GCP:  Parking, again? 

JA:  Parking at a garage is like going to a prostitute.  Why pay for it when you can apply yourself, and then may be you can get it for free.  Or just use a handicap sticker and park in front.

GCP:  Isn't that a crime?

JA:  My back hurts, I'm half-handicap anyway, I'll just be getting the recognition for it.  The World Series will give me my own personal rascal.

GCP:  It's nice to know you are going straight to hell at three miles an hour. 

JA:  Funny GUY!

GCP:  You want to know why your back hurts it's because of your wallet.  It's huge.

JA:  This isn't just my wallet.  It's an organizer, a memory and an old friend.

GCP:  Well, your friend is morbidly obese.

JA:  What?

GCP:  I'm just saying it's a bad decision to have a wallet that big.

JA:  Look.  Every decision I have ever made in my entire life, has been wrong.  My life is the complete opposite of everything I wanted to be.  Every instinct I have in every aspect of life, is it something to wear, something to eat, it's all been wrong.

GCP:  Fine.  How has life been after Seinfeld, poker seems to have become a hobby and now its a career?

JA:  Have you seen any of my work since?

GCP:  No.

JA:  Okay, then.  Poker was great.  I was free and clear.  I was living the dream.  I was stripped to the waist eating a block of cheese the size of a car battery.

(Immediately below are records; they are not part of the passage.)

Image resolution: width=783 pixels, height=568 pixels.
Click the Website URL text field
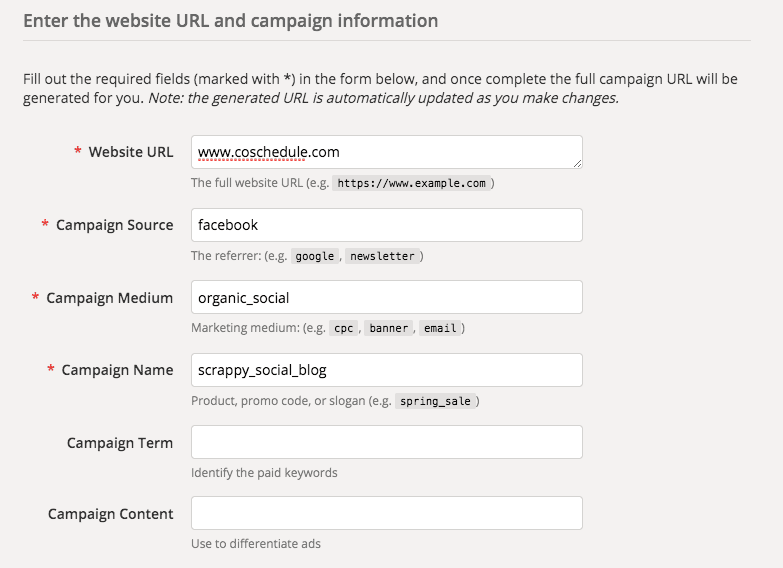386,152
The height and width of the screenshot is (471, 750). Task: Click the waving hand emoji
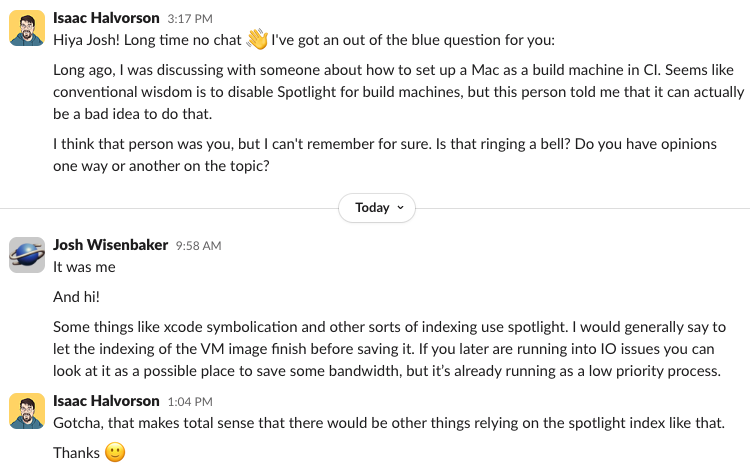257,39
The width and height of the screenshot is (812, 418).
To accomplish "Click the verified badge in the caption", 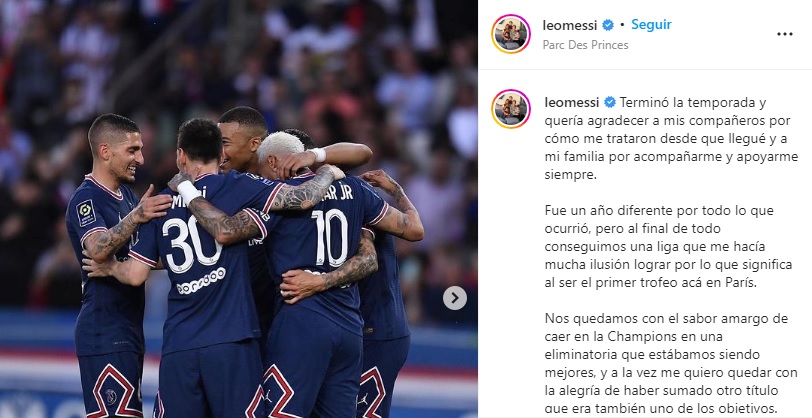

GCP:  And now you are not?

JA:  No, as soon as I sign with Pokerstars, my poker mentor in not cashing big events Phil Gordon called on Howard Lederer's behalf and says "We have to talk."

GCP:  The four worst words in the English Language.

JA:  That, or "Who's bra is this?"  So, since then I've been in tug of war, an emotional tug of war.  Just when I think I'm out, they keep pulling me back in.  You know I think the world of Phil.  Once I even dated a girl that looked like Phil.  Met her at a ladies only poker tournament.

GCP:  You do know Phil and his buddy Rafe First used to dress like women to play in those.

JA:  ...  What.  You know he is a good looking man.  No!  Forget I ever said that.  I didn't say that.  I am not a homosexual.

GCP:  You know, thinking a man is attractive does not make you a homosexual.

JA:  It doesn't help.  Oh god.

GCP:  What?

JA:  It moved.

GCP:  What?

JA:  IT... moved.

GCP:  I didn't see anything.

JA:  I was in the pool!  I was in the pool!  It's cold.  Okay it stopped.

GCP:  I'm not looking anyway.

JA:  Well, if I wasn't just in the pool and it moved you would have seen it move!

GCP:  It's okay.  Okay, where were we, so, FullTilt made their own offer 

JA:  Yeah, but I got the best deal.  I'll sniff out a deal.  I have a sixth sense.

GCP:  Cheapness is not a sense.

JA:  What is this?  I'm speechless. I have no speech.

GCP:  You know most of this interview sounds familiar... too familiar.  Do you really believe you are George Costanza?  Isn't that all one big lie to yourself?

JA:  It's not a lie if you believe it.

GCP:  No, it's still a lie.

JA:  I lie every second of the day.  My whole life is a sham.

GCP:  Are you living a lie?

JA:  I've been living like 20.

GCP:  You feel better now?

JA:  I feel like my old self again. Neurotic, paranoid, totally inadequate, completely insecure.  It's a pleasure.